*** Study material ***

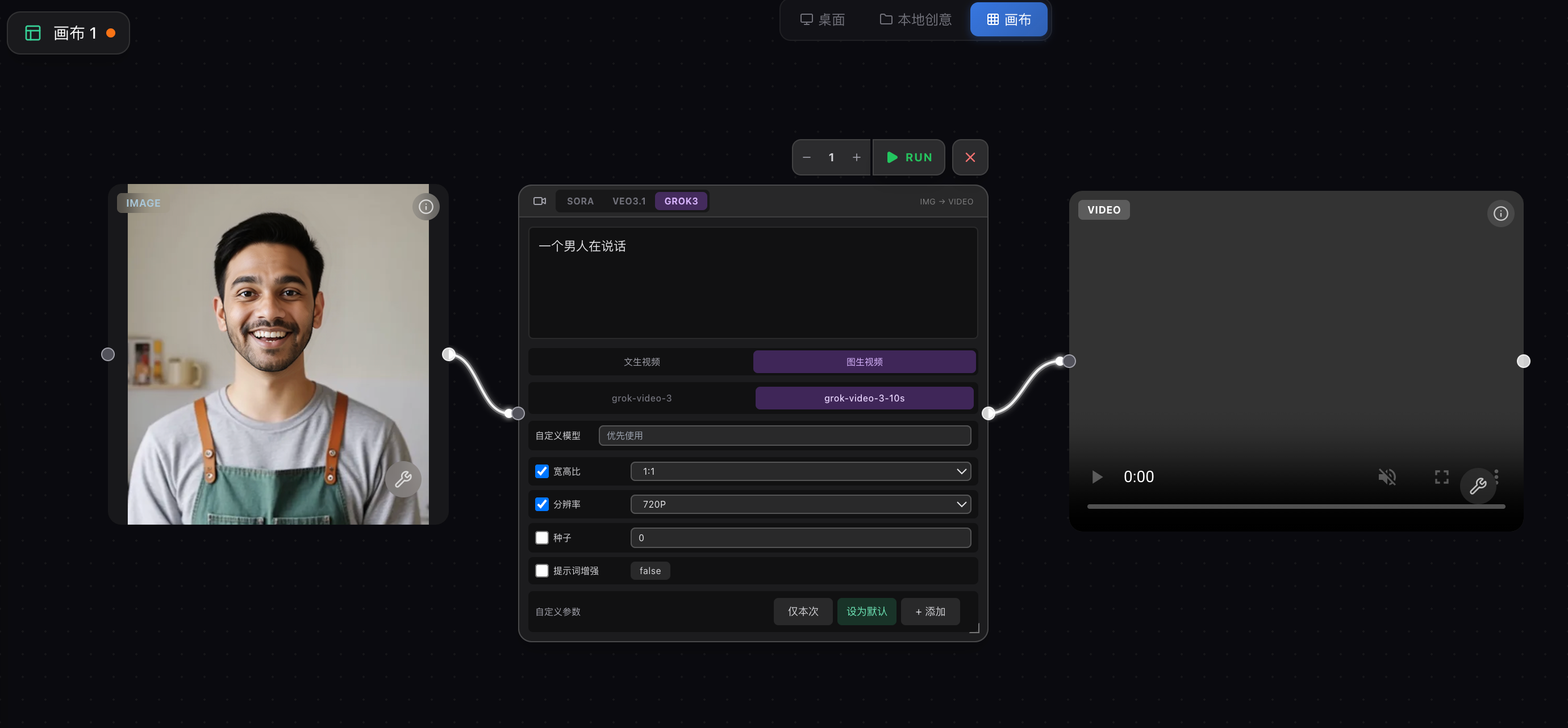Viewport: 1568px width, 728px height.
Task: Click the info icon on the IMAGE node
Action: click(426, 207)
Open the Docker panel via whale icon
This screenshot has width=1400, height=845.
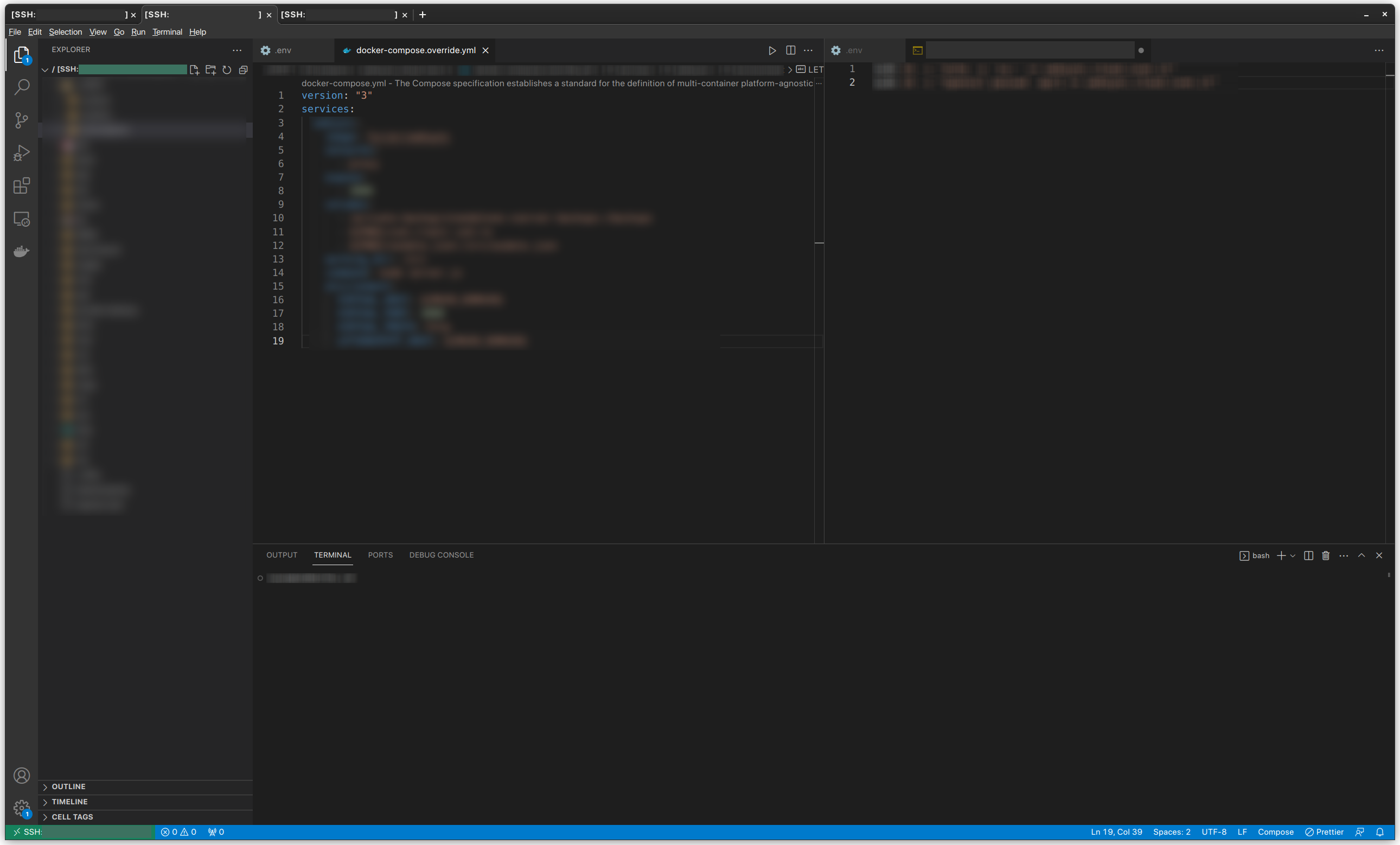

***

### [About this task]
What is needed is an exact transcription of the lines from the one containing "Open the Docker panel via whale icon" through the last line of the records above, both included, with no pictures.

### [Result]
Open the Docker panel via whale icon
This screenshot has width=1400, height=845.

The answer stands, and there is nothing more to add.